Record Swedish Tunnel Powers On with GIA Loaders
Issued on behalf of GIA
Industri AB by Joem Promotions,
GIA 10 HR Häggloader "digging arm" loaders are used to the power cable tunnel project in Stockholm's southern suburb of Globen. At 7 km-long, the Solberga Project is believed to be the longest power-related tunnel of its type in Sweden. Oden Anläggngsentreprenad, Sweden's leading specialist tunnelling contractor, placed the order for three 10 HR loaders at the start of the 23 months drill and blast contract in February 2007.
With the increase in demand for residential housing in Globen and towards the E4 motorway the scarcity of land, the City Council recognized the potential benefits of relocating its high voltage power cables underground; redeveloping the corridor of land made available with the removal of the power pylons. Restrictions currently prohibit building within 10 m of the overhead cables and pylons.
The resulting removal of the overhead cables and pylons will open up land for housing up to 30 000 people.
Stockholm Council therefore financed the tunnel at a cost of 335 million Sek ($53 million) to be repaid by land sales to developers. Oden won the contract for the tunnel stretching from the E4 motorway to Skanstull on the outskirts of Globen, including a 500 m extension close the main tunnels midpoint and three 300 m access tunnels.
The GIA Häggloader was considered to be the ideal loading machine for the project's main tunnel 18,2 m? face areas according to project manager, Peter Ahlgren.
The rubber tired digging arm loader has been purpose designed for operations in 3,4 m or 4 m tunnel widths.
A unique digging arm system loads the rock spoils onto a conveyor which fills the haulage trucks at a constant flow of rock.
The conveyor can be raised and lowered to suit the loading height of different haulage vehicles; allowing the 10 HR to operate on ramps as steep as 1:7 going down and 1:5 going up.
Continuous loading directly at the face makes forward and reverse travel unnecessary resulting in reduced tire wear. The units' dozer blades effectively clean the floor area eliminating the need for manual clean up.
The 10 HR offers a loading capacity of 3-4 m?/min and features an electric-powered hydraulic system to ensure good air quality in the tunnel with no diesel exhaust fumes and reduced energy costs.
A Perkins 1104C - 44T rated at 100 hp provides an alternative loading power source for the contractor if required and for travel into the tunnel and on the surface; travelling at speeds of up to 12 km/h.

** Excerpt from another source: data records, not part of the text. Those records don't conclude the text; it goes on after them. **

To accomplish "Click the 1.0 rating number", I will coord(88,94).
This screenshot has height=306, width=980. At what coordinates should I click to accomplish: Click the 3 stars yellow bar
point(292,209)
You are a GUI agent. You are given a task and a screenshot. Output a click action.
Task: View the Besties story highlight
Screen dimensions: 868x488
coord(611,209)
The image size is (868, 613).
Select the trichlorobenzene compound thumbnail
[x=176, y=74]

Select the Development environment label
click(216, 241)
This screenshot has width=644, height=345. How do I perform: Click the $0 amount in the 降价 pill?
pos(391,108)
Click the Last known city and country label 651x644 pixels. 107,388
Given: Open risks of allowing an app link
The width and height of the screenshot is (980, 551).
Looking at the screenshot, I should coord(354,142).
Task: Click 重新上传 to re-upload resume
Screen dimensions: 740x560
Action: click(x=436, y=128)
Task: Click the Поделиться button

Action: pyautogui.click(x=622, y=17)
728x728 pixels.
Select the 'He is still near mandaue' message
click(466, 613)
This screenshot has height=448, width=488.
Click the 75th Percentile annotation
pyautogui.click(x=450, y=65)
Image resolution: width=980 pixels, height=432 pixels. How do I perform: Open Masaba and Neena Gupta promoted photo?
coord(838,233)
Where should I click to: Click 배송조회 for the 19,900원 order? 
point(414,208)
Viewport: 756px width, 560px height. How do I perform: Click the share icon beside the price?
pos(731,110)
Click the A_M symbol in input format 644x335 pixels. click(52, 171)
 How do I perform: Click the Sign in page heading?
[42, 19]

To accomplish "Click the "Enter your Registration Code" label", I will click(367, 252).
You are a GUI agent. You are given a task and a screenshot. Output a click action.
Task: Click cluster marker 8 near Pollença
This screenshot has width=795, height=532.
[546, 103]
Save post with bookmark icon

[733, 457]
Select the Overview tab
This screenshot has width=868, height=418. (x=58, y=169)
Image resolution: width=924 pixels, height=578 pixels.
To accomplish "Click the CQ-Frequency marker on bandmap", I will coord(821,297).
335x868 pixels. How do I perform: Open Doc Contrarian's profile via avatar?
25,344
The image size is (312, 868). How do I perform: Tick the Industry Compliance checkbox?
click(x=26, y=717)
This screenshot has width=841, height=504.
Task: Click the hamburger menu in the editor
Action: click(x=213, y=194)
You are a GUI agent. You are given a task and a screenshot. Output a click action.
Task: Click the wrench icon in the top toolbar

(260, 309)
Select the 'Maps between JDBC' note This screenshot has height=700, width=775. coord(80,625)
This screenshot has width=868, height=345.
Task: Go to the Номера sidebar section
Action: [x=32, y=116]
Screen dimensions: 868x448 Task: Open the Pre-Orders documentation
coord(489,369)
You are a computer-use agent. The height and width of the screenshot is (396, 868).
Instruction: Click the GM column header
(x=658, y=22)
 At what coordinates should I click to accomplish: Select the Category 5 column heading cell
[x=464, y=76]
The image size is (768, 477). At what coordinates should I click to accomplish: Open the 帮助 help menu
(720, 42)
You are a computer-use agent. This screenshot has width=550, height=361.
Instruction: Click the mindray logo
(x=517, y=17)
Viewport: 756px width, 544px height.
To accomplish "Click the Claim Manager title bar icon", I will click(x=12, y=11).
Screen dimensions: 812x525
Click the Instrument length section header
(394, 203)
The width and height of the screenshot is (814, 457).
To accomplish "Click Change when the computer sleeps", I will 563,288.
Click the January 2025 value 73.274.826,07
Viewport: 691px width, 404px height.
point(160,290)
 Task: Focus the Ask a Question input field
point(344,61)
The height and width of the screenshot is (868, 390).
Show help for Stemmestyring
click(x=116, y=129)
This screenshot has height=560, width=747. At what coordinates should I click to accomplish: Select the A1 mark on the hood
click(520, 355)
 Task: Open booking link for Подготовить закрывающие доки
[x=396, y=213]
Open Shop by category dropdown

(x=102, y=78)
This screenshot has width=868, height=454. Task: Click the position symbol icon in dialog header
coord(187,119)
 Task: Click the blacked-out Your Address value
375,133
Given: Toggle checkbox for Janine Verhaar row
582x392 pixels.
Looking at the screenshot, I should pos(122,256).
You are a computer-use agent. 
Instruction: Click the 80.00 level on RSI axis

Drill and blast techniques are used for tunnelling with 4 m long rods and 48 mm diameter holes on the main tunnel faces. Oden are working to an 8 hour cycle including drill, charge, blast and cleaning with 80 m?/blast.
It takes each GIA loader less than two hours to clear the 80 m? loading two trucks in a five minute cycle to the surface and dumping areas close to each of the three tunnel portals.
Two of the access tunnels at Õstberga and Globen are 300 m long and feature a 1:7 gradient levelling at -40 m to ensure clearance of the numerous road, telecommunication and water tunnels criss-crossing the area.
The third access at Solberga is located close to the E4, with all three providing a total of five working faces for the GIA loaders - one at the Solberga, two from Õstberga and two from Globen.
With staggered deliveries, the first loader was delivered for the Globen access in October 2007, the second in February 2008 for the Solberga face, and the third in April to MIT.
"This is my first experience with GIA loaders" said Peter Ahlgren, adding "with such small cross-sectioned tunnels over a long distance they have proved an excellent solution. Furthermore, the electric power has been a key advantage. Diesel-powered units would have required more air ducts, meaning a bigger tunnel excavation. Additionally, they require just a minimal turning circle every 300 m or so."
Throughout the excavations, Oden Anläggngsentreprenad have been experiencing several sections of very cracked and fragmented granite. Some shotcreting, mostly without steel fibers and a rock bolt per meter has been specified where required.
In one 100 m section between Globen and Õstberga, the rock in the past had been underwater and the contractor is anticipating some problems, which may require a lining.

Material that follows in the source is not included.